This Shingo Award winning book is written for executives, managers, supervisors, team leaders, and coaches, providing a robust discussion of visual principles and practices, based on 30 years of field work by the author, Dr. Gwendolyn Galsworth. As world-renowned author Richard Schonberger "In this book Galsworth, the foremost visual workplace authority, raises the stature of visuality, hardens soft notions about it, and embeds it in structure and theory." The goal of the book is to establish visual thinking as a foremost methodology for continuous improvement, and how to attain this by creating a workforce of visual thinkers. Over 200 full-color images and examples are shared. The first section of the book targets the basic concepts of visual information sharing, the use of visuality as a common language, and the Eight Building Blocks of Visual Thinking.

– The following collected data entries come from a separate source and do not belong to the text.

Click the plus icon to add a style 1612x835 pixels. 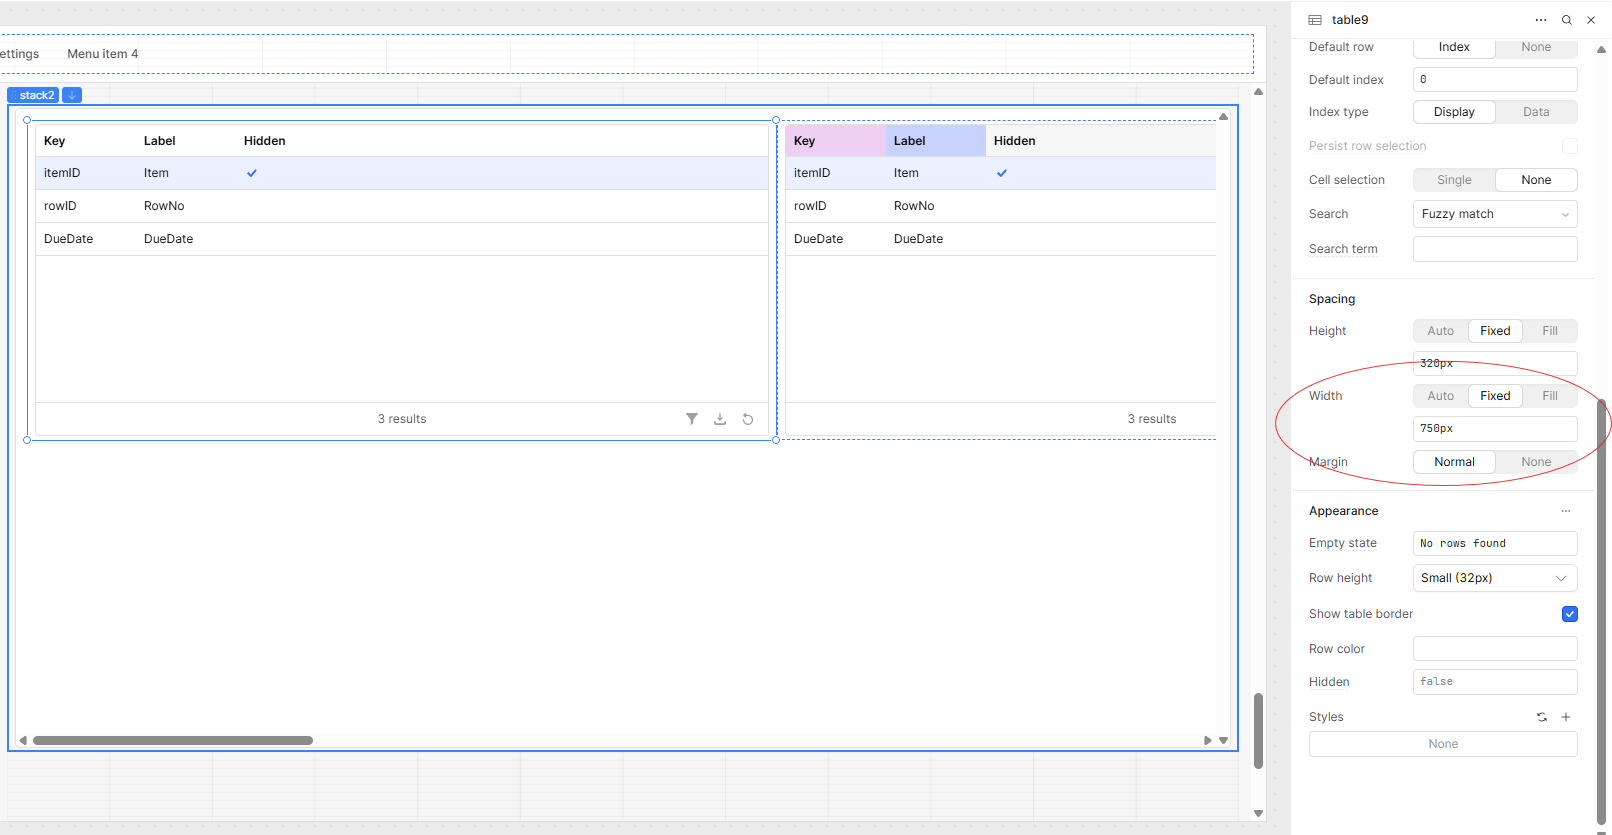(x=1566, y=717)

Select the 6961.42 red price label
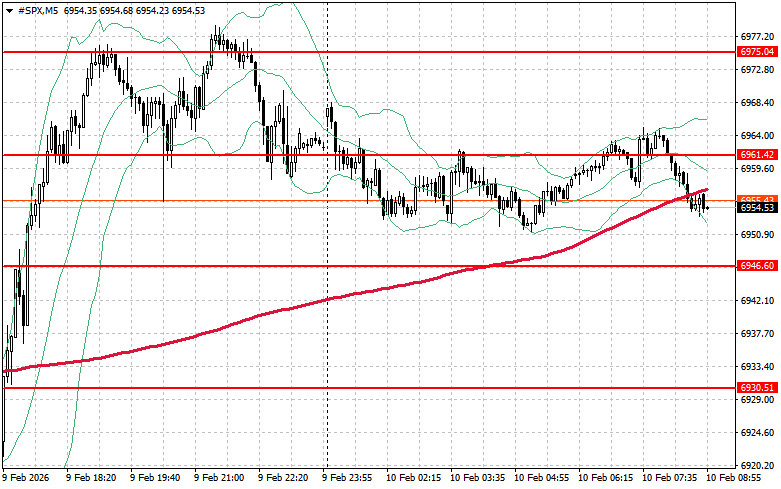(756, 155)
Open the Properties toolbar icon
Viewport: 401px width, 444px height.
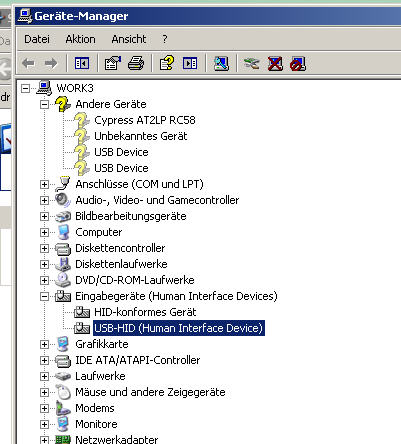[113, 63]
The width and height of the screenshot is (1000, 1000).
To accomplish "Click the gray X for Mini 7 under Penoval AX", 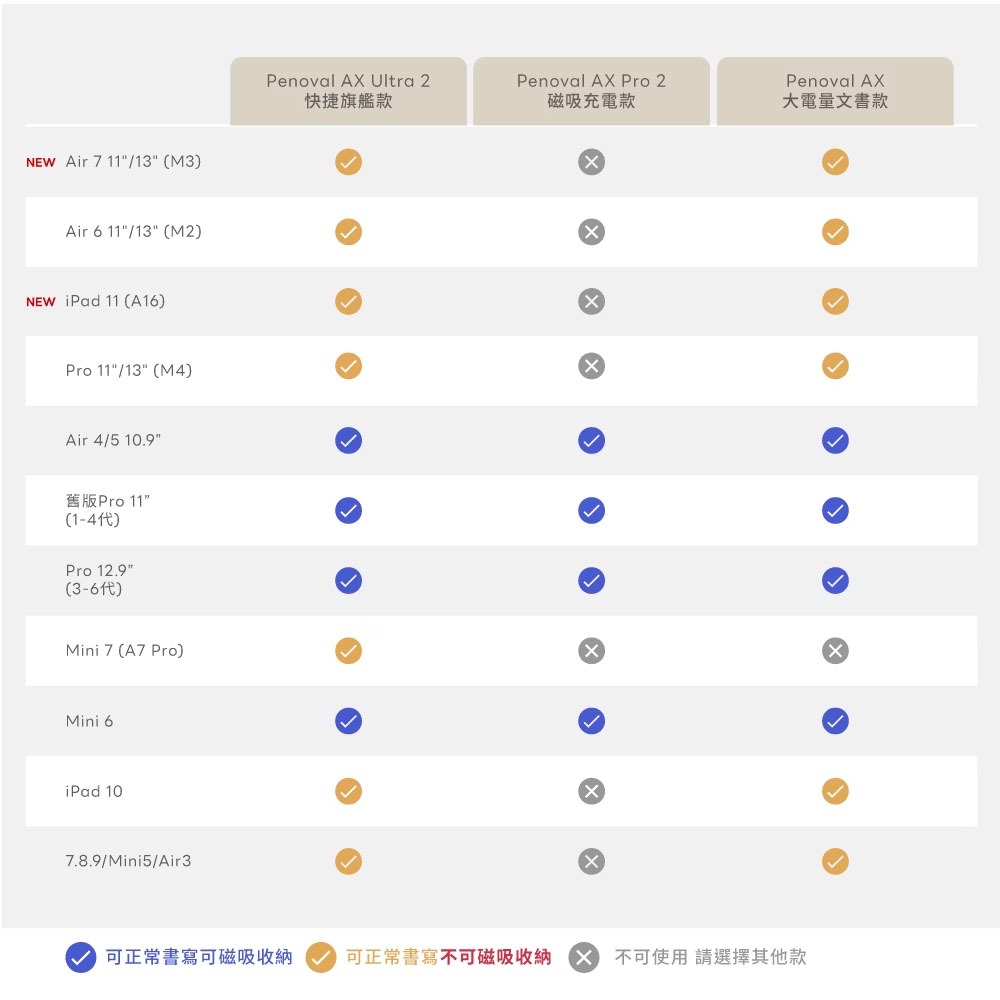I will (835, 651).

Section 2 focuses on the culture of the role of executives, the leadership paradigm, and the empowerment inversion that results in a deeply engaged, spirited, inventive, and aligned workforce. Sections 3 and 4 map out the Ten Doorways of a Visual visual order, visual standards, displays, visual metrics, visual problem solving, visual leadership, visual controls, visual pull systems, and visual guarantees (poka-yoke devices). In the final chapter, Galsworth discusses the visual and lean paradigms and how to bring them into the alignment needed to achieve operational excellence and make it sustainable.
This book is sharing more than just the systematic methodology of achieving visual workplace. It also points out the ways of deep paradigm and cultural shifts by starting with the I driven approach then only expand it to include others.

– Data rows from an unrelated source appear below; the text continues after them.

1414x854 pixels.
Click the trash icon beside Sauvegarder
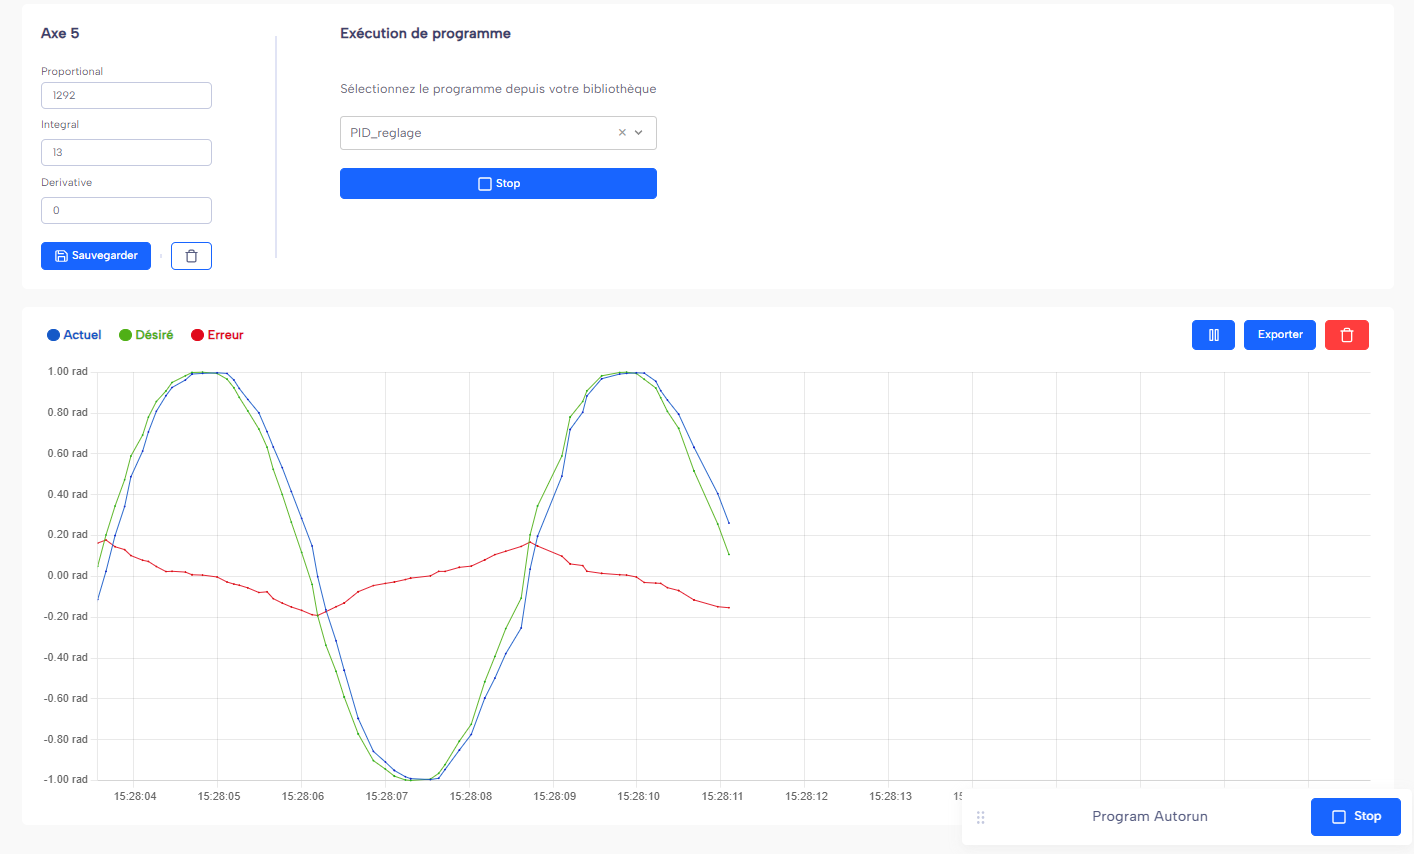tap(191, 256)
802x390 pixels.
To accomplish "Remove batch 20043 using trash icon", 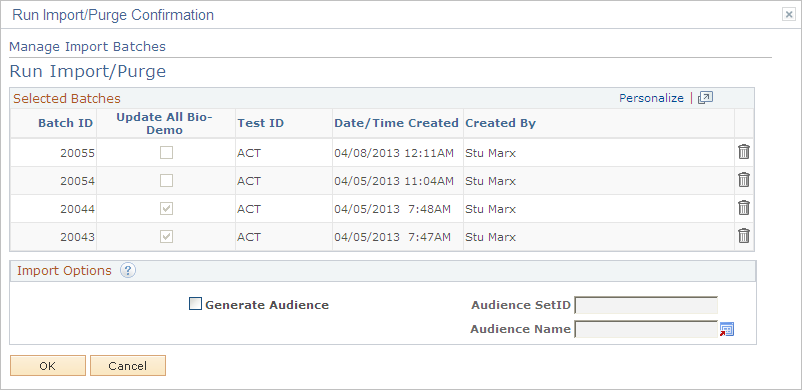I will pyautogui.click(x=744, y=236).
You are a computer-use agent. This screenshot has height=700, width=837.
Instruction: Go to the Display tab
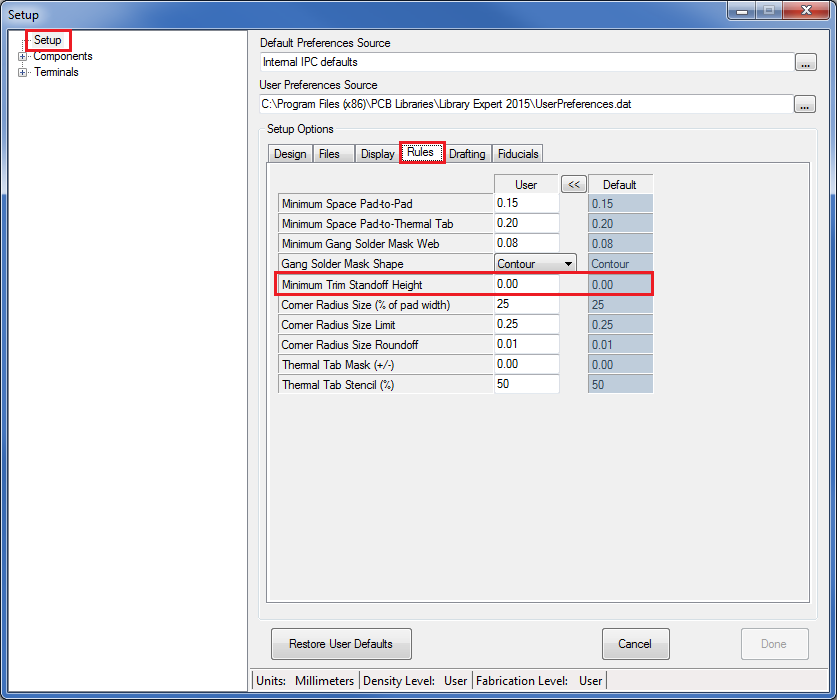coord(377,154)
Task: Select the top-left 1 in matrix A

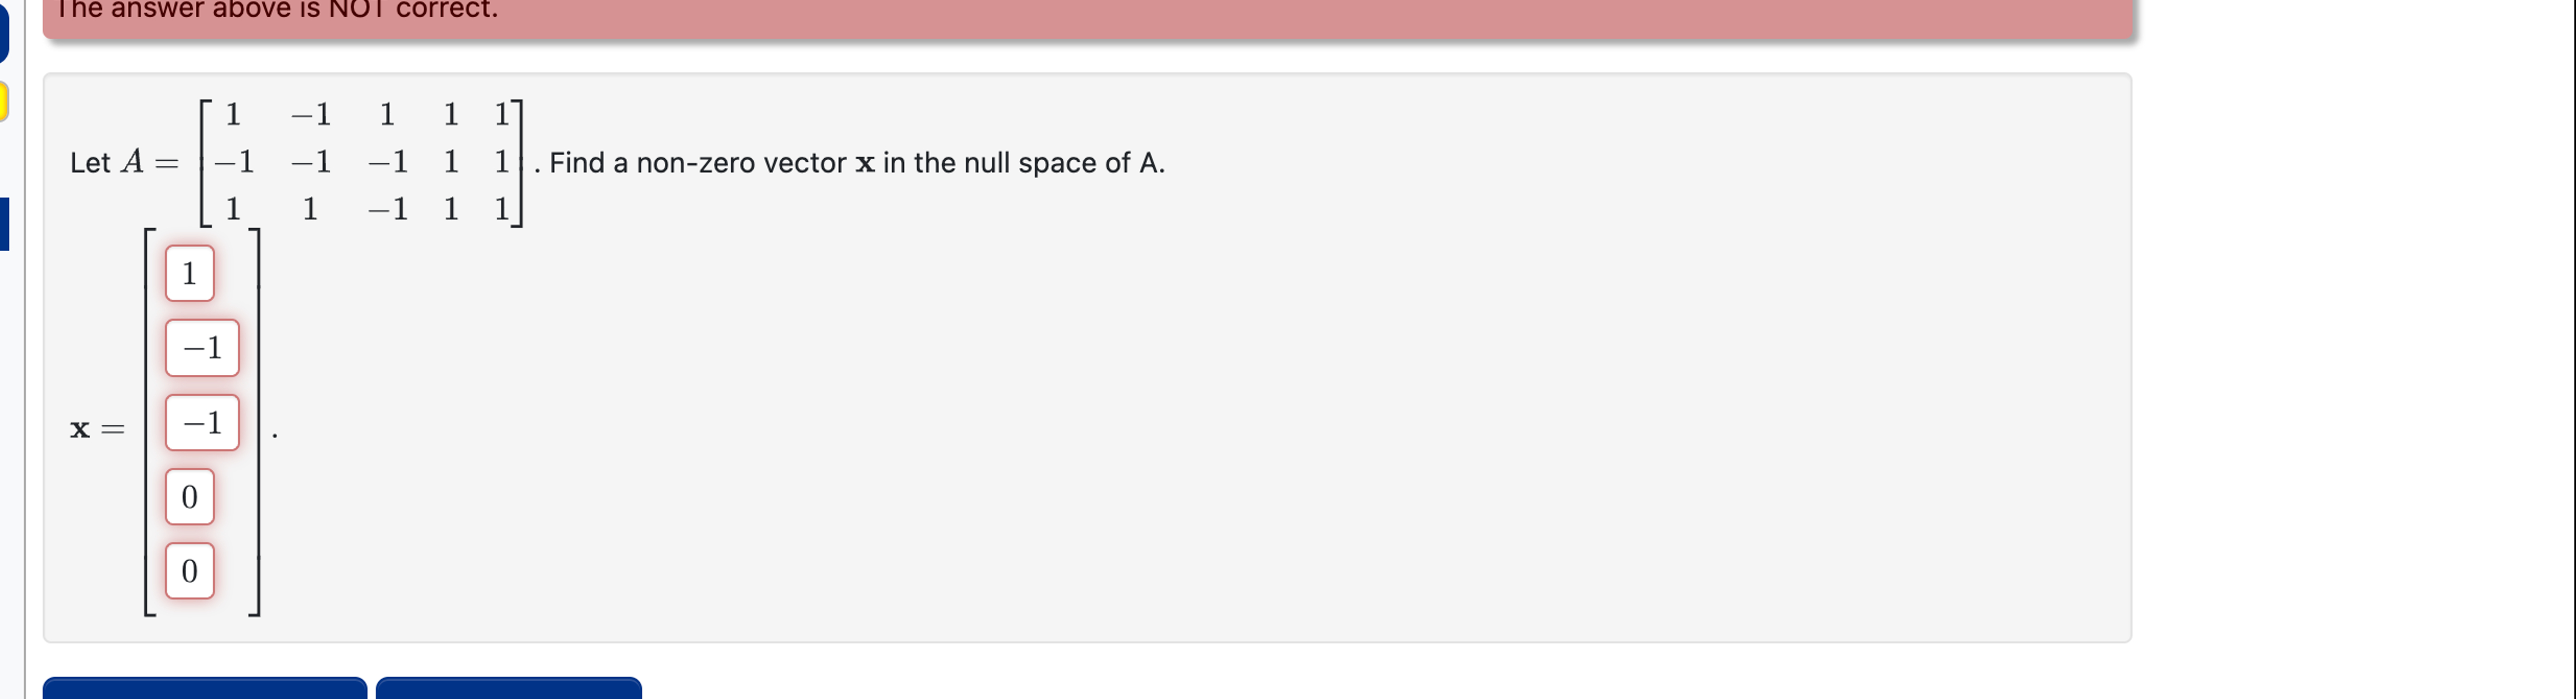Action: tap(232, 115)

I thought this was an excellent book with a great deal of insight. Dr. Galsworth certainly knows the value visuality adds to an organization. Her method, really more of a blueprint, for implementing the "doors" is a great approach. I am a big fan of her radio program and the book supports her program well. I thoroughly enjoyed the case studies and the pictures. They brought the lesson to life.

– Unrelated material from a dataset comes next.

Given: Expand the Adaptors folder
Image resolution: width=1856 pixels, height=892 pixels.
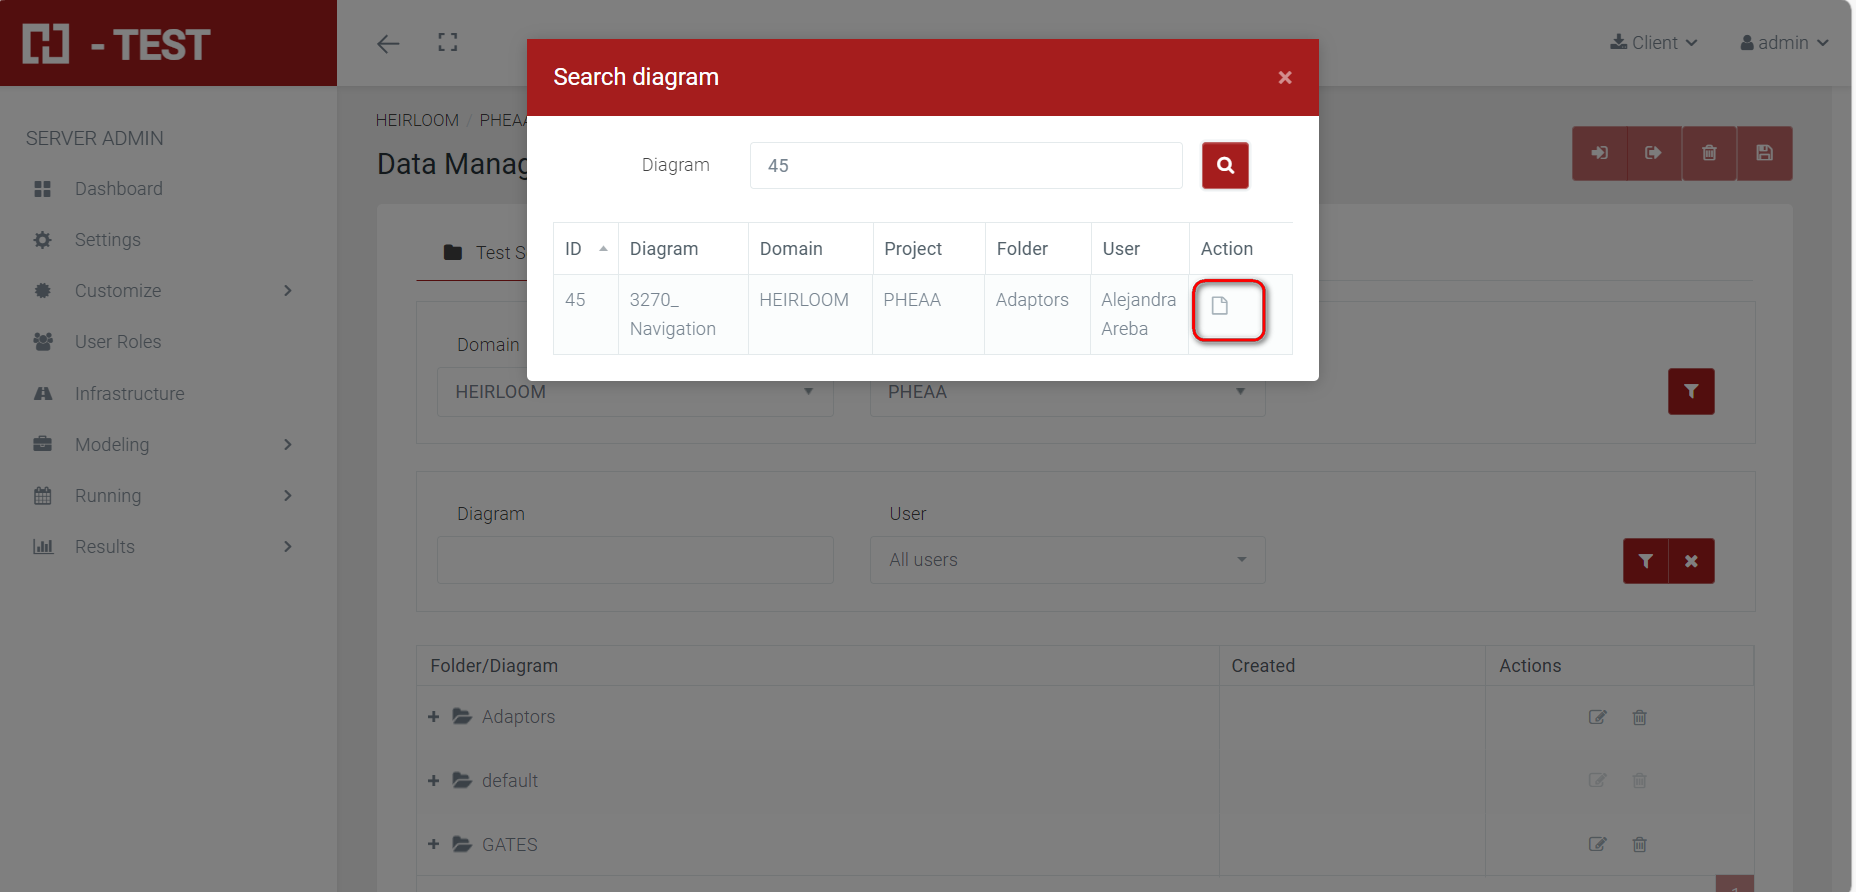Looking at the screenshot, I should (x=434, y=717).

My only major criticism is that Dr. Galsworth teaches that Visual Workplace and Lean are 2 completely different things. I feel that visual workplace is a fundamental requirement for a lean workplace therefore you cannot have one without the other. A minor philosophical difference that I had with he book was, based on my experience, I do believe that "lean" 5s can successfully be implemented and sustained.
I would love it if Dr. Galsworth put a "visual idea book"....limited text and several before and after pics grouped with her "door" concept. Kind of "Visual Coffee Table Book" for Lean Visual thinkers. A book like this could help get people thinking and would be great conversation starters.